### Source material

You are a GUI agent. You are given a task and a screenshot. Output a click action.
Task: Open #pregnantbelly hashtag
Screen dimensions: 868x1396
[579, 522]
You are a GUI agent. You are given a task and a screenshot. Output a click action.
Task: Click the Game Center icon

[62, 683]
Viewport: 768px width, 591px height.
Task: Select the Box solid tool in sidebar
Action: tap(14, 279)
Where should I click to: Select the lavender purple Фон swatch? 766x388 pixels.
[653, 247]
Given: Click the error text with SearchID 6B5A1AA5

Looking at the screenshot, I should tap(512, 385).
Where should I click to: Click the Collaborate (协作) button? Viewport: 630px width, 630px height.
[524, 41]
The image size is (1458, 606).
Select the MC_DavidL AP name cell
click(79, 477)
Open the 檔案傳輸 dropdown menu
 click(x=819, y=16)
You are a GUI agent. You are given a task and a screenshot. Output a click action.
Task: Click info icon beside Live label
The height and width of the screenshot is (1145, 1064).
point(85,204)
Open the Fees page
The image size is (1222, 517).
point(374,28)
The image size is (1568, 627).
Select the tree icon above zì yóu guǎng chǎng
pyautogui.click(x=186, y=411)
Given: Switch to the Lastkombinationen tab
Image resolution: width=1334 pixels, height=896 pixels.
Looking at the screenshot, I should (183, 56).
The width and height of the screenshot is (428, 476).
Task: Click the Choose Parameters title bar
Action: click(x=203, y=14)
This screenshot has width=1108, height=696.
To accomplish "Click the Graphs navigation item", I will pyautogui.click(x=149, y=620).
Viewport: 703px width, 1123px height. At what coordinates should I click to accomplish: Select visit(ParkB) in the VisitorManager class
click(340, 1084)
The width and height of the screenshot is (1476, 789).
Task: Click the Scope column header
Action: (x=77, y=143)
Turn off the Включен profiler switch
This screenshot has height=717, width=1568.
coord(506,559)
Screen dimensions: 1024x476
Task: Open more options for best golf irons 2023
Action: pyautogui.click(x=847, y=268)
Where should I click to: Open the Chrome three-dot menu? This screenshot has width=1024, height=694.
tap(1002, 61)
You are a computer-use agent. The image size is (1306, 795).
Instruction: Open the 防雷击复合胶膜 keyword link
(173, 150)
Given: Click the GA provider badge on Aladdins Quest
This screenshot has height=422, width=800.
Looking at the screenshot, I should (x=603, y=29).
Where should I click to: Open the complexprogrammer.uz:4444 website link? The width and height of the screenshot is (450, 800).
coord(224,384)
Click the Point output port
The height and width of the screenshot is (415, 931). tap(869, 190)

### Task to carry out
Return the full data, every line of it, with nothing altered.

### Written response
You are a GUI agent. You are given a task and a screenshot. Output a click action.
Task: Open #pregnantbelly hashtag
Screen dimensions: 868x1396
[579, 522]
You are a GUI agent. You are given a task and a screenshot. Output a click action.
Task: Click the Game Center icon

[62, 683]
Viewport: 768px width, 591px height.
Task: Select the Box solid tool in sidebar
Action: tap(14, 279)
Where should I click to: Select the lavender purple Фон swatch? 766x388 pixels.
[653, 247]
Given: Click the error text with SearchID 6B5A1AA5

Looking at the screenshot, I should tap(512, 385).
Where should I click to: Click the Collaborate (协作) button? Viewport: 630px width, 630px height.
[524, 41]
The image size is (1458, 606).
Select the MC_DavidL AP name cell
click(79, 477)
Open the 檔案傳輸 dropdown menu
 click(x=819, y=16)
You are a GUI agent. You are given a task and a screenshot. Output a click action.
Task: Click info icon beside Live label
The height and width of the screenshot is (1145, 1064).
point(85,204)
Open the Fees page
The image size is (1222, 517).
point(374,28)
The image size is (1568, 627).
Select the tree icon above zì yóu guǎng chǎng
pyautogui.click(x=186, y=411)
Given: Switch to the Lastkombinationen tab
Image resolution: width=1334 pixels, height=896 pixels.
Looking at the screenshot, I should (183, 56).
The width and height of the screenshot is (428, 476).
Task: Click the Choose Parameters title bar
Action: click(x=203, y=14)
This screenshot has width=1108, height=696.
To accomplish "Click the Graphs navigation item", I will pyautogui.click(x=149, y=620).
Viewport: 703px width, 1123px height. At what coordinates should I click to accomplish: Select visit(ParkB) in the VisitorManager class
click(340, 1084)
The width and height of the screenshot is (1476, 789).
Task: Click the Scope column header
Action: (x=77, y=143)
Turn off the Включен profiler switch
This screenshot has height=717, width=1568.
coord(506,559)
Screen dimensions: 1024x476
Task: Open more options for best golf irons 2023
Action: pyautogui.click(x=847, y=268)
Where should I click to: Open the Chrome three-dot menu? This screenshot has width=1024, height=694.
tap(1002, 61)
You are a computer-use agent. The image size is (1306, 795).
Instruction: Open the 防雷击复合胶膜 keyword link
(173, 150)
Given: Click the GA provider badge on Aladdins Quest
This screenshot has height=422, width=800.
Looking at the screenshot, I should (x=603, y=29).
Where should I click to: Open the complexprogrammer.uz:4444 website link? The width and height of the screenshot is (450, 800).
coord(224,384)
Click the Point output port
The height and width of the screenshot is (415, 931). tap(869, 190)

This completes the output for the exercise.